[What to produce]: What you return must match the records word for word.

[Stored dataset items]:
----------

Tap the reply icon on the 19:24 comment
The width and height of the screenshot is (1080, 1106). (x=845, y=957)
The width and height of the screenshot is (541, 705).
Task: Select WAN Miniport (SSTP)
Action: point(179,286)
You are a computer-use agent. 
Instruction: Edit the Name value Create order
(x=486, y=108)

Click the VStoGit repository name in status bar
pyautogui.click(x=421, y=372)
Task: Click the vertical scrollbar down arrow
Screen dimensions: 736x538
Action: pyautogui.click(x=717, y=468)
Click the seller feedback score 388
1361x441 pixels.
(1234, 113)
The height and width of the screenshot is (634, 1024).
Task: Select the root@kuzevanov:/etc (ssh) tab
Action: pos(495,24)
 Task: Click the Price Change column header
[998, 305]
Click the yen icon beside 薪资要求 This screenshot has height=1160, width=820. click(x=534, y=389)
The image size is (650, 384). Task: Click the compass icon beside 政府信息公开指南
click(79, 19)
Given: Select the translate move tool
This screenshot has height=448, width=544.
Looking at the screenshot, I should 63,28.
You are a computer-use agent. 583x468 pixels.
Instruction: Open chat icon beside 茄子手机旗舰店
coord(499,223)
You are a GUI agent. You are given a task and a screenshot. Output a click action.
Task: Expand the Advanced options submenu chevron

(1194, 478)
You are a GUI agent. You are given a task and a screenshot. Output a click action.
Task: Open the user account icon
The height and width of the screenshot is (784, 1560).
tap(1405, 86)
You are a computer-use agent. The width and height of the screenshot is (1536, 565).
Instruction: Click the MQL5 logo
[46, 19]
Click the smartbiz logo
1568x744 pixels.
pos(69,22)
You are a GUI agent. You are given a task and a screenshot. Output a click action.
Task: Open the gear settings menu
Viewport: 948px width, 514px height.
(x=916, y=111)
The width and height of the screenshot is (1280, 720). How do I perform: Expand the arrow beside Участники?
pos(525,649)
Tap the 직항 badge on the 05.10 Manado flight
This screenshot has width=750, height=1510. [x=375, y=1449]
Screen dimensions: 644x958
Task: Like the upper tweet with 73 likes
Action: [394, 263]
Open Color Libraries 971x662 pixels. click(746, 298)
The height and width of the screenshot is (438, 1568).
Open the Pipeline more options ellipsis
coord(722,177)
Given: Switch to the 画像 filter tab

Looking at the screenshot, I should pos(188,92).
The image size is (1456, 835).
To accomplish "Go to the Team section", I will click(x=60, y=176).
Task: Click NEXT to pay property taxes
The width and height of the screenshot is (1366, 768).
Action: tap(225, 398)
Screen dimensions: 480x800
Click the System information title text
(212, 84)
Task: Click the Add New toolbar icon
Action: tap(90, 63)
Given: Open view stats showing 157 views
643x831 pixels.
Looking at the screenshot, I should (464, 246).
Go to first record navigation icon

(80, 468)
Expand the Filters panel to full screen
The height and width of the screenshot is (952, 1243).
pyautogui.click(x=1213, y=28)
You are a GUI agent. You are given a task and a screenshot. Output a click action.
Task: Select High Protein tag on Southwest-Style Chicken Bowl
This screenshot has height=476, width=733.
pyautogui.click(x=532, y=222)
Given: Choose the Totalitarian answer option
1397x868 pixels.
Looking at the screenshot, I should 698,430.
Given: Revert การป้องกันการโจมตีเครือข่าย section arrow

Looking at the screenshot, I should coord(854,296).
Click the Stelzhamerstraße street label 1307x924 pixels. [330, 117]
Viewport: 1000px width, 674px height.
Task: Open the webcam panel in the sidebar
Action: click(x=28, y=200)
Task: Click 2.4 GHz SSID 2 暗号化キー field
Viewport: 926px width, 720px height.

----------

[Response to the exercise]:
Tap the reply icon on the 19:24 comment
The width and height of the screenshot is (1080, 1106). (x=845, y=957)
The width and height of the screenshot is (541, 705).
Task: Select WAN Miniport (SSTP)
Action: point(179,286)
You are a computer-use agent. 
Instruction: Edit the Name value Create order
(x=486, y=108)

Click the VStoGit repository name in status bar
pyautogui.click(x=421, y=372)
Task: Click the vertical scrollbar down arrow
Screen dimensions: 736x538
Action: pyautogui.click(x=717, y=468)
Click the seller feedback score 388
1361x441 pixels.
(1234, 113)
The height and width of the screenshot is (634, 1024).
Task: Select the root@kuzevanov:/etc (ssh) tab
Action: pos(495,24)
 Task: Click the Price Change column header
[998, 305]
Click the yen icon beside 薪资要求 This screenshot has height=1160, width=820. click(x=534, y=389)
The image size is (650, 384). Task: Click the compass icon beside 政府信息公开指南
click(79, 19)
Given: Select the translate move tool
This screenshot has height=448, width=544.
Looking at the screenshot, I should 63,28.
You are a computer-use agent. 583x468 pixels.
Instruction: Open chat icon beside 茄子手机旗舰店
coord(499,223)
You are a GUI agent. You are given a task and a screenshot. Output a click action.
Task: Expand the Advanced options submenu chevron

(1194, 478)
You are a GUI agent. You are given a task and a screenshot. Output a click action.
Task: Open the user account icon
The height and width of the screenshot is (784, 1560).
tap(1405, 86)
You are a computer-use agent. The width and height of the screenshot is (1536, 565).
Instruction: Click the MQL5 logo
[46, 19]
Click the smartbiz logo
1568x744 pixels.
pos(69,22)
You are a GUI agent. You are given a task and a screenshot. Output a click action.
Task: Open the gear settings menu
Viewport: 948px width, 514px height.
(x=916, y=111)
The width and height of the screenshot is (1280, 720). How do I perform: Expand the arrow beside Участники?
pos(525,649)
Tap the 직항 badge on the 05.10 Manado flight
This screenshot has width=750, height=1510. [x=375, y=1449]
Screen dimensions: 644x958
Task: Like the upper tweet with 73 likes
Action: [394, 263]
Open Color Libraries 971x662 pixels. click(746, 298)
The height and width of the screenshot is (438, 1568).
Open the Pipeline more options ellipsis
coord(722,177)
Given: Switch to the 画像 filter tab

Looking at the screenshot, I should pos(188,92).
The image size is (1456, 835).
To accomplish "Go to the Team section", I will click(x=60, y=176).
Task: Click NEXT to pay property taxes
The width and height of the screenshot is (1366, 768).
Action: tap(225, 398)
Screen dimensions: 480x800
Click the System information title text
(212, 84)
Task: Click the Add New toolbar icon
Action: tap(90, 63)
Given: Open view stats showing 157 views
643x831 pixels.
Looking at the screenshot, I should (464, 246).
Go to first record navigation icon

(80, 468)
Expand the Filters panel to full screen
The height and width of the screenshot is (952, 1243).
pyautogui.click(x=1213, y=28)
You are a GUI agent. You are given a task and a screenshot. Output a click action.
Task: Select High Protein tag on Southwest-Style Chicken Bowl
This screenshot has height=476, width=733.
pyautogui.click(x=532, y=222)
Given: Choose the Totalitarian answer option
1397x868 pixels.
Looking at the screenshot, I should 698,430.
Given: Revert การป้องกันการโจมตีเครือข่าย section arrow

Looking at the screenshot, I should coord(854,296).
Click the Stelzhamerstraße street label 1307x924 pixels. [330, 117]
Viewport: 1000px width, 674px height.
Task: Open the webcam panel in the sidebar
Action: click(x=28, y=200)
Task: Click 2.4 GHz SSID 2 暗号化キー field
Viewport: 926px width, 720px height.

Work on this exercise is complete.